Cabello no tiene hoy mando de tropa directo, algo que corresponde, más bien, al general de división Carlos Alcalá, a quien Chávez elevó hace poco a la comandancia del Ejército. Otro militar con mando de tropa es Wilmer Barrientos, el jefe del Comando Estratégico Operacional, quien tuvo a su cargo la ejecución del Plan República en las elecciones presidenciales de octubre. La lealtad de estos hombres a Cabello no es nada segura. Ambos saben que el régimen no se puede sostener sin su dirigencia civil. ¿Por qué? Porque la clientela política, es decir, la base popular, depende en buena medida de ella. Si la percepción popular fuera que el ala militar manipulada por Cabello ha usurpado el poder en contra de los deseos sucesorios de Hugo Chávez, el estamento militar quedaría deslegitimado y se vería obligado a usar la fuerza bruta para controlar la situación. El saldo en víctimas podría ser masivo.

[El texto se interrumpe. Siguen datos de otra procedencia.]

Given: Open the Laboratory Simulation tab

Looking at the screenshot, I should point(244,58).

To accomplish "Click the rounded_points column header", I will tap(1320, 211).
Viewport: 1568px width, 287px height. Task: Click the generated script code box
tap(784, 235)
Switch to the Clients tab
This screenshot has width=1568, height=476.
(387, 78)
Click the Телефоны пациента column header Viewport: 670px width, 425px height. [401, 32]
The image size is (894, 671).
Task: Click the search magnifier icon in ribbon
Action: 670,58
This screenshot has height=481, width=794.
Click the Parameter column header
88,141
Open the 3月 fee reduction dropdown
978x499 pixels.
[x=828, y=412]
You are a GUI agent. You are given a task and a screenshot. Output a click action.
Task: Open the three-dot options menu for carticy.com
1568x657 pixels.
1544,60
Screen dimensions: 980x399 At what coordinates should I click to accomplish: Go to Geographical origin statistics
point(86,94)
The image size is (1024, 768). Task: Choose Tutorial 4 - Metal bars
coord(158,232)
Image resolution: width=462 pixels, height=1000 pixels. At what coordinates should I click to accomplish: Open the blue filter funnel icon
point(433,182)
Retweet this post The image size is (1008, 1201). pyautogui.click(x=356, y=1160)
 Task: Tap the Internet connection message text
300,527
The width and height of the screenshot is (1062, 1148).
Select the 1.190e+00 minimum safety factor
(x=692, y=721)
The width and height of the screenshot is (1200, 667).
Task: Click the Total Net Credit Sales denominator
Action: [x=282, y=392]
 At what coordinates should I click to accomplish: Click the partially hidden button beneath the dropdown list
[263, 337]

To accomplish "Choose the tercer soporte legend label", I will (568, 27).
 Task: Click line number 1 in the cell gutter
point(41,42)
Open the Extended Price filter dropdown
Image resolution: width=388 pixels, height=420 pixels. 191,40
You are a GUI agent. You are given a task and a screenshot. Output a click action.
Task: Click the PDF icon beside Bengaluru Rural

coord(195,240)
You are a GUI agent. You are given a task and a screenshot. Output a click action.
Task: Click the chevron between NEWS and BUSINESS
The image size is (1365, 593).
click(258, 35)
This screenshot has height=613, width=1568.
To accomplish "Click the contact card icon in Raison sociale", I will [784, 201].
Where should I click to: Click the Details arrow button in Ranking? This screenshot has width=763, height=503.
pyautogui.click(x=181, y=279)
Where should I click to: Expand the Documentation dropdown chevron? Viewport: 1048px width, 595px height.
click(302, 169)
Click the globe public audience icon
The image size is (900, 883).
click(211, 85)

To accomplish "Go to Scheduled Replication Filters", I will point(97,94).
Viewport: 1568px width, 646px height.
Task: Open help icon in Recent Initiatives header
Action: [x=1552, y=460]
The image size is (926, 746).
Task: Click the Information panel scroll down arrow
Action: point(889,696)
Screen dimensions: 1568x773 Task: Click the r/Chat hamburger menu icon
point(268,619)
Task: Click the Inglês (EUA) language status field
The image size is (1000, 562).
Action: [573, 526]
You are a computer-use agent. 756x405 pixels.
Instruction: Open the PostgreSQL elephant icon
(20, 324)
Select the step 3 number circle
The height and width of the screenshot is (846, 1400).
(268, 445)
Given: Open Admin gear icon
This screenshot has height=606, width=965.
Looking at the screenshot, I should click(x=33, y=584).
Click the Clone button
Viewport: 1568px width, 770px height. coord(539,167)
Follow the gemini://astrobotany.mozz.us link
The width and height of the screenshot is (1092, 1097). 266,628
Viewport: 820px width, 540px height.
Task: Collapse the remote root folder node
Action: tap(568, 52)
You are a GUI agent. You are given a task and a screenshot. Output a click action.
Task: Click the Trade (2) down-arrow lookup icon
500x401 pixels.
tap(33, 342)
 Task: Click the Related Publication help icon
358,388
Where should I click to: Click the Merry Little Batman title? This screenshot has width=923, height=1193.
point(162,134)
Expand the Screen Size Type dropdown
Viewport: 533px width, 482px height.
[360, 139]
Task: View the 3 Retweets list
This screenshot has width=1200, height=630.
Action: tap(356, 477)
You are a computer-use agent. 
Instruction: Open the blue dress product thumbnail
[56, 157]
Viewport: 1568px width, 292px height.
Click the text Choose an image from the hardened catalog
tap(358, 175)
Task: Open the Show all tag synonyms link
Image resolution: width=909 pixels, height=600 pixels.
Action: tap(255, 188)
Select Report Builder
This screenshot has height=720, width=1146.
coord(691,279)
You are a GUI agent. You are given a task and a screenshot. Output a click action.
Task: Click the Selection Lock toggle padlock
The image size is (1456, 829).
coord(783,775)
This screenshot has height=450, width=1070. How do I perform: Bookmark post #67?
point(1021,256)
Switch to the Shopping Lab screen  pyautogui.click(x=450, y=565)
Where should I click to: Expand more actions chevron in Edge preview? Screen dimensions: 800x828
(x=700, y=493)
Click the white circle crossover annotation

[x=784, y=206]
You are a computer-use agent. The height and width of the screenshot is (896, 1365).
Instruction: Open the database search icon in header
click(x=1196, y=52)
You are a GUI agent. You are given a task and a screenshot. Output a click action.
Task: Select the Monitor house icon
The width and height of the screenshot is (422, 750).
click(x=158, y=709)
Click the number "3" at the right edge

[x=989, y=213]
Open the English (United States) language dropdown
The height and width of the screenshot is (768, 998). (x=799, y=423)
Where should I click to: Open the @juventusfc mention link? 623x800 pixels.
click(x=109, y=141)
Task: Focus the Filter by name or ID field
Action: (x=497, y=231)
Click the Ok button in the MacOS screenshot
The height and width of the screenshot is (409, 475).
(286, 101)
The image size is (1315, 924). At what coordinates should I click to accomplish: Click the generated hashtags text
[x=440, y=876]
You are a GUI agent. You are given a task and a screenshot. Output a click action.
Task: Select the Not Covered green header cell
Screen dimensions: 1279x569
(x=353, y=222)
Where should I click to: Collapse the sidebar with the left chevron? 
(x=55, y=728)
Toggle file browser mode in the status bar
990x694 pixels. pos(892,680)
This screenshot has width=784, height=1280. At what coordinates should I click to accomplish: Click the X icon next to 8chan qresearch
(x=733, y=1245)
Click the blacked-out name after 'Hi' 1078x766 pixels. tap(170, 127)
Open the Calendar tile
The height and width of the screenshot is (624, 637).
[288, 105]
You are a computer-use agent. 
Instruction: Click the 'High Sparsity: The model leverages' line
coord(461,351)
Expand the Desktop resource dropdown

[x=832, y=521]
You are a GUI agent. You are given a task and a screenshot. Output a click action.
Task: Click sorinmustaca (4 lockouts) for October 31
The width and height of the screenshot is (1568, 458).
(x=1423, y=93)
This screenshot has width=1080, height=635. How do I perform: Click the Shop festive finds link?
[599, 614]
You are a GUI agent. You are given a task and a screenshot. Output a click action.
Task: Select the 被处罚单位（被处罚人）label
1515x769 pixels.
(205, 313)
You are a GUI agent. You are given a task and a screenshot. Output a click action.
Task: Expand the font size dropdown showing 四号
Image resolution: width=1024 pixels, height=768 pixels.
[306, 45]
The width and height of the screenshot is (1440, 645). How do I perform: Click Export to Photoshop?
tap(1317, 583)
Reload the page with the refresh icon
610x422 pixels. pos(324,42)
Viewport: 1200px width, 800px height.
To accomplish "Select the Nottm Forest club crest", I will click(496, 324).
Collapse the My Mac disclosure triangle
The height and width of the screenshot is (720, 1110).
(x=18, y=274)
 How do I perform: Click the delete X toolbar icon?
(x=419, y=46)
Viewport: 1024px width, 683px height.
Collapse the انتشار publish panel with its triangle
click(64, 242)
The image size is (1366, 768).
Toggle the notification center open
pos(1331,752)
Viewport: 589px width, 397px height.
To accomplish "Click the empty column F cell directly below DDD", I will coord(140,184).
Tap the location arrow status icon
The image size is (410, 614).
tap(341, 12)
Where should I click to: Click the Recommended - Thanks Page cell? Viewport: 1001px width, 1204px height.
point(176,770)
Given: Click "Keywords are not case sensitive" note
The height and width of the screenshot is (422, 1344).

Tampoco está claro que el ministro de Defensa, Diego Molero, vaya a desconocer abiertamente el liderazgo de los civiles. En su caso, además, hay un problema operativo: como hombre de la Armada, no controlaría tropas del Ejército en la eventualidad de un cisma en el régimen. Quien sí las controlaba era su antecesor, el general Henry Rangel, quien fue sustituido por Chávez como ministro de Defensa para que pudiera ser candidato a una gobernación en las elecciones regionales de diciembre.
Los comicios regionales fueron organizados por Chávez pensando en la sucesión. De los 23 estados venezolanos, 11 están, a resultas de esas elecciones, en manos de ex militares. Con ello, Chávez pretende tres cosas: evitar la división entre civiles y militares; diluir el poder militar de uniformados que llevaban en ciertos casos mucho tiempo en roles castrenses; y dispersar el poder militar para que los militares se neutralicen unos a otros, en caso de que alguno de ellos pretenda alterar la sucesión.
Como muestra la predicción fallida de Francisco Franco, nadie puede asegurar que tiene el futuro “atado y bien atado”. Lo único comprobadamente cierto es que el post chavismo ha empezado.